Vogue recently published an interview with tennis star Serena Williams where she details her ordeal after giving birth to her daughter. In distress, she gave the doctors and nurses the information they needed to save her from blood clots in her lungs — and they ignored her. Why? Who knows.
But I can say for certain that this kind of resistance to believing Black women when they are medical patients runs rampant.
Many women like me are asking ourselves a question to which we already know the answer: If something like this can happen to a wealthy, well-known Black woman like Serena Williams, then what is the fate of Black women who do not have her resources? The documented racial bias in pain management for Black patients has no single attributable cause, but the effects are undeniable. Racism and discrimination toward pregnant Black women puts both mothers and babies at risk.
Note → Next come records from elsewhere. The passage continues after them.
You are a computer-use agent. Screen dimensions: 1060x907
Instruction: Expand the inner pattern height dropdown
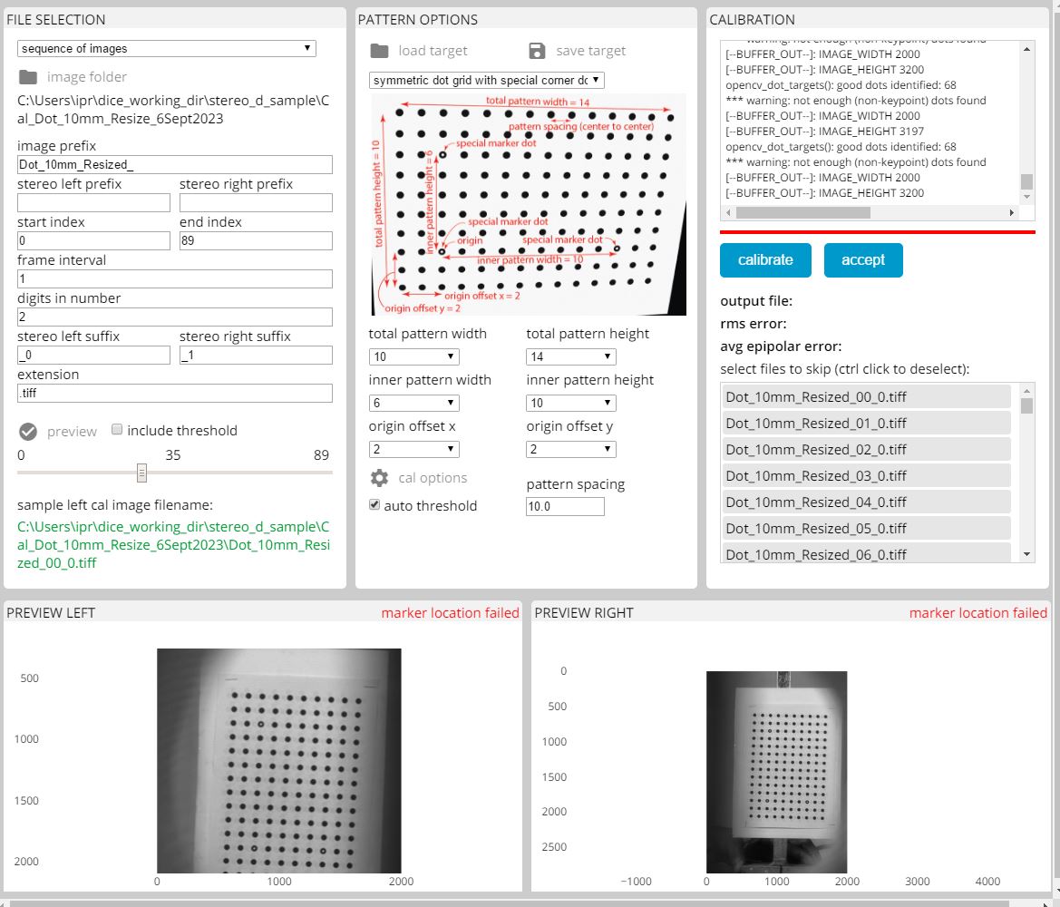[x=570, y=403]
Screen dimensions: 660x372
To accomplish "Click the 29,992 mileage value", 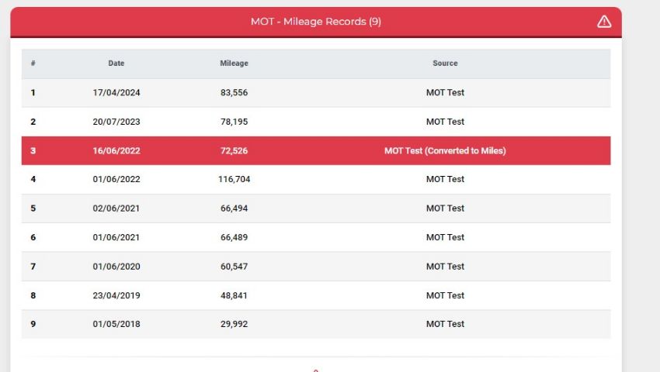I will point(234,324).
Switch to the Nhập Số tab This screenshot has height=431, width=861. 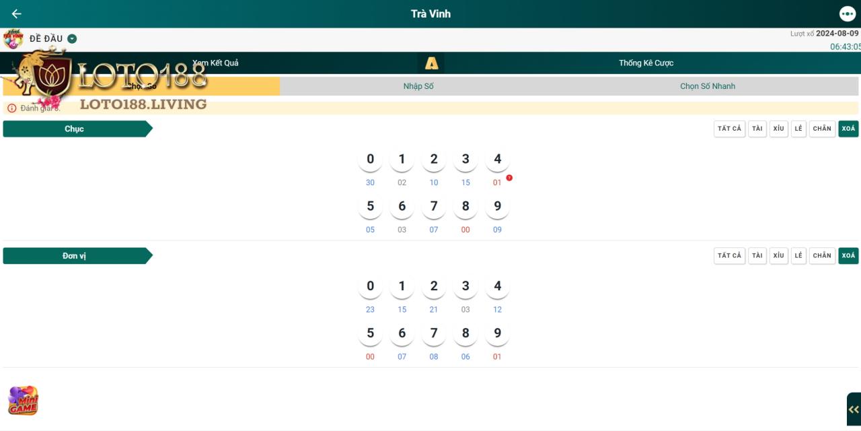pos(418,86)
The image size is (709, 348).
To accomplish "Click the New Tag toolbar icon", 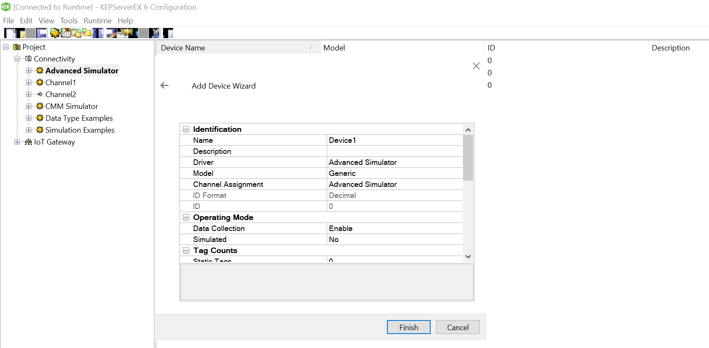I will coord(87,33).
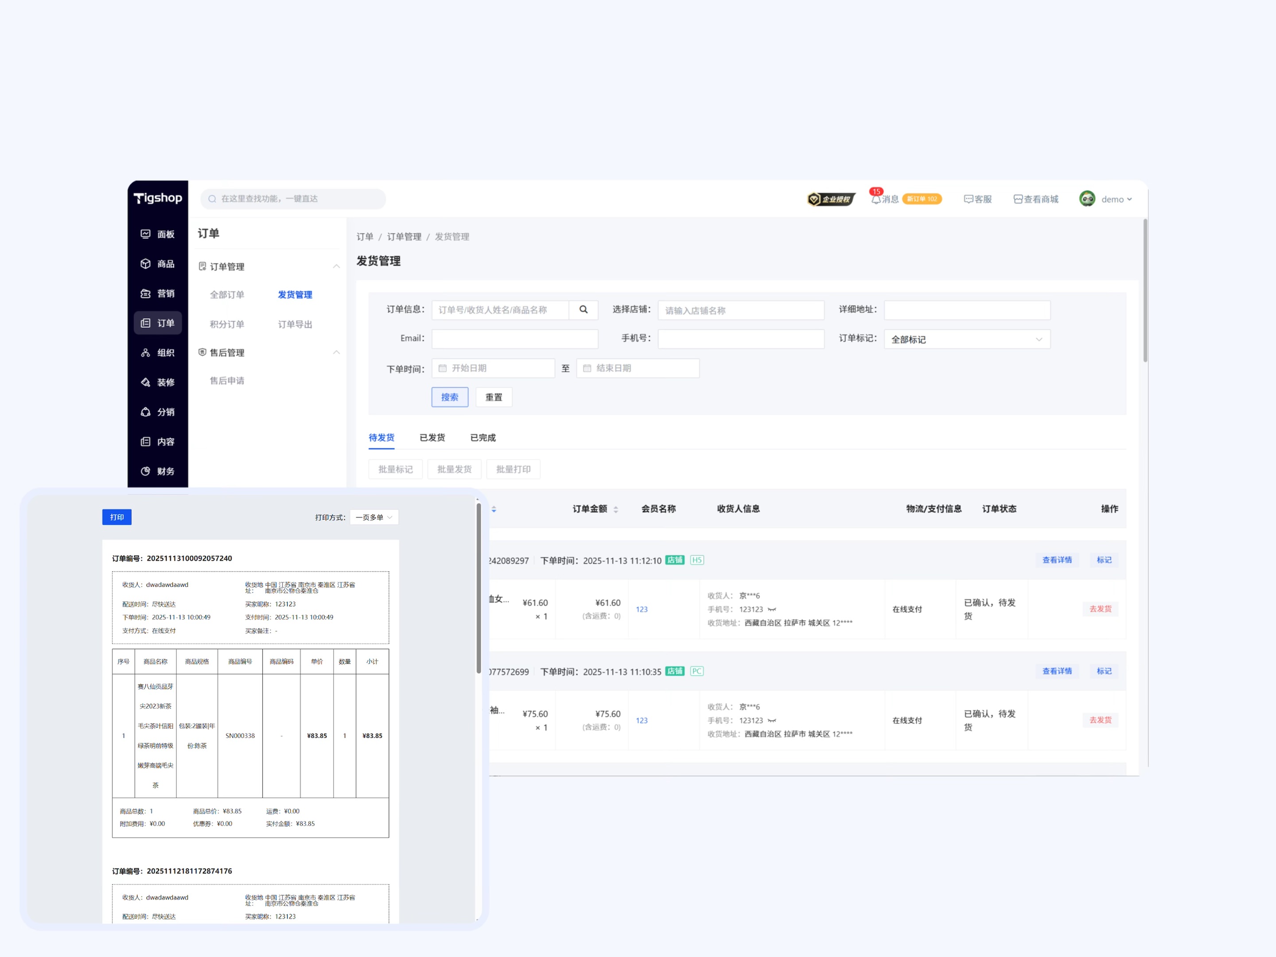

Mistreatment can be compounded by socioeconomic factors, although the outcomes are often the same even when controlled for class and education.
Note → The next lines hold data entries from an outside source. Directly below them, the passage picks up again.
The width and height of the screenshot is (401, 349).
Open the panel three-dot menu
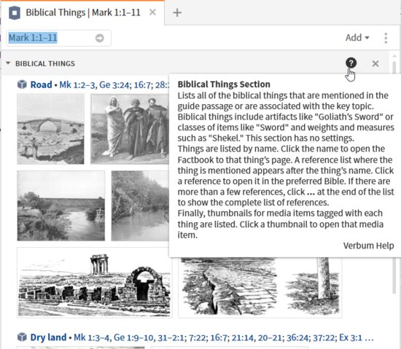click(x=386, y=38)
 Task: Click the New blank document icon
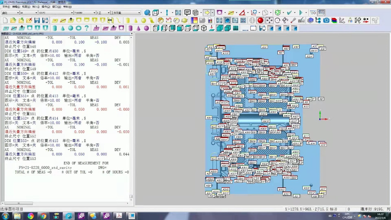tap(5, 20)
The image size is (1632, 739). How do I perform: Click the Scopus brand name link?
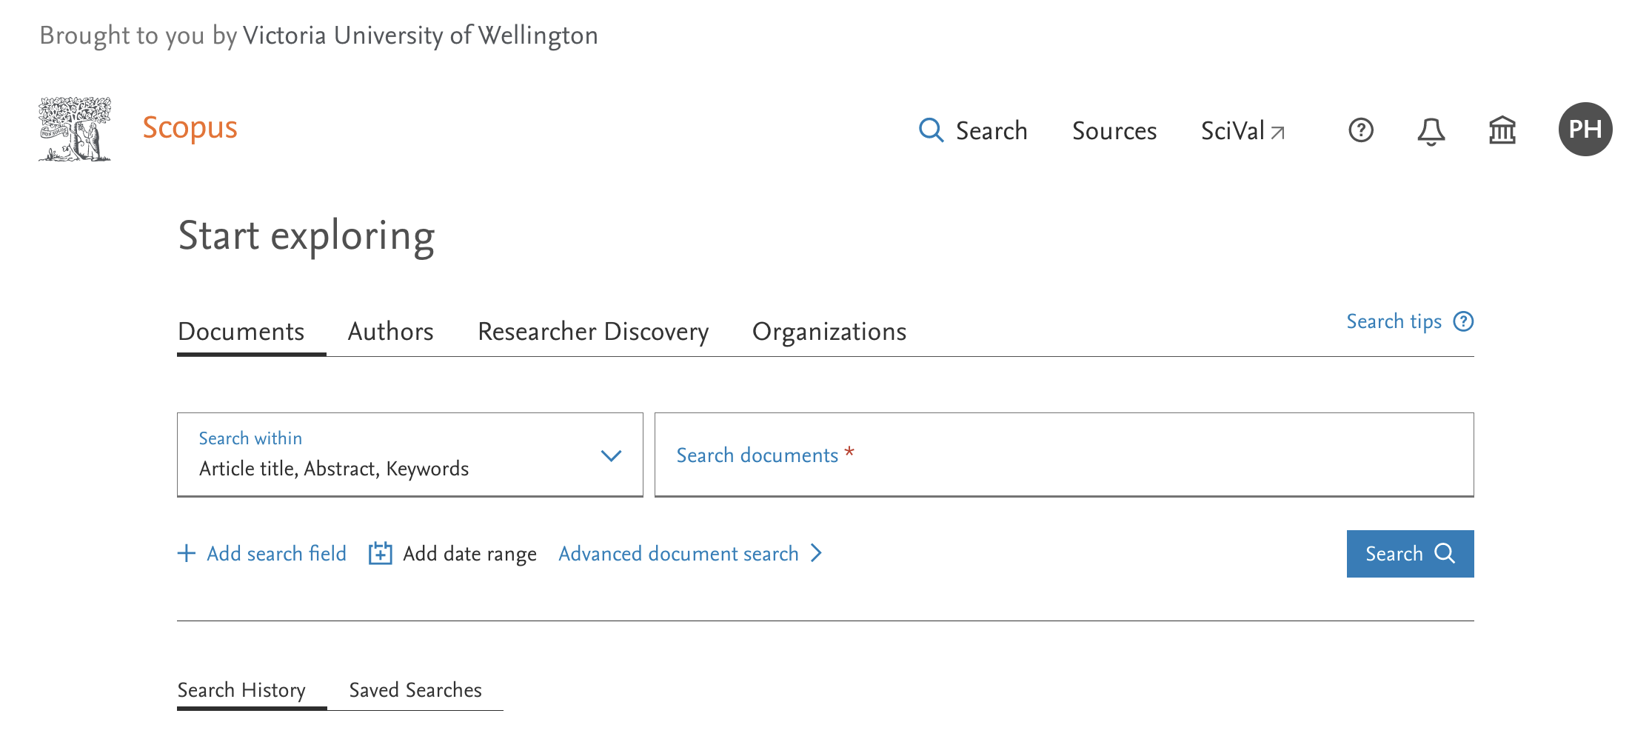(x=190, y=128)
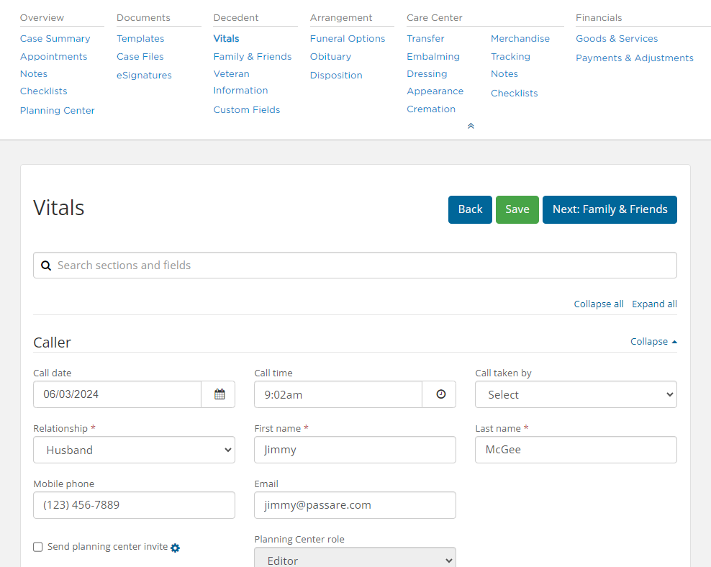Open the Call time clock picker
The image size is (711, 567).
(440, 394)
In the city of East Point, Georgia, where I delivered my daughter, 28 percent of the residents live in poverty and over 78 percent of the residents are Black.
So, I wondered if it was routine for the nursing staff to ask new mothers, “What contraception will you be using?” right when new moms emerge from the fog of anesthesia in the recovery room. Or was the timing of the question influenced by race and class bias? Because of my experience during labor and delivery, I second-guessed every aspect of my treatment postpartum. I questioned my own sanity.
Black women are three to four times more likely than white women to die from pregnancy-related complications. The lack of disdain and trust from doctors factors into that, even when the Black woman is as powerful, famous, and wealthy as Serena Williams. https://t.co/XqUOW6MQIZ pic.twitter.com/Z9QgRKxKcm
— Evette Dionne (@freeblackgirl) January 10, 2018
By characterizing me as an ungrateful “crybaby” patient, the hospital staff demonstrated a striking disregard for my mental health during childbirth. I tried to tell myself, like they told me, that my baby was healthy and that was all that mattered.
I was wrong.
It is a grave mistake to ignore the mental health of new mothers, as if emphasizing the status of the newborn suffices for treatment of the mother who just experienced a painful, hours-long ordeal. As much as 20 percent of women who give birth suffer from postpartum depression, anxiety, or a mood disorder — and low-income Black mothers in urban areas are at risk for high rates of these illnesses. I also dealt with depression following the delivery of my baby.
Today, I think about the four women of color who lost their babies in 2012 shortly after I delivered at the same hospital. Their stories of receiving inadequate pre-and-antenatal treatment from the staff mirror Serena Williams’s experience, but with heartbreaking results that, thankfully, Williams avoided. Black women’s physical and mental health both matter when we are giving birth. Sadly, we and our babies will remain endangered if the professionals entrusted with our care do not believe us — and treat us adequately and with dignity — when we cry out in pain.